Please restate the entire listing verbatim.

++++++++

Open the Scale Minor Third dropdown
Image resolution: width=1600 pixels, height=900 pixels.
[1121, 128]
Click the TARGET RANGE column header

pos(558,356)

++++++++

> **RESPONSE TO THE EXERCISE**
Open the Scale Minor Third dropdown
Image resolution: width=1600 pixels, height=900 pixels.
[1121, 128]
Click the TARGET RANGE column header

pos(558,356)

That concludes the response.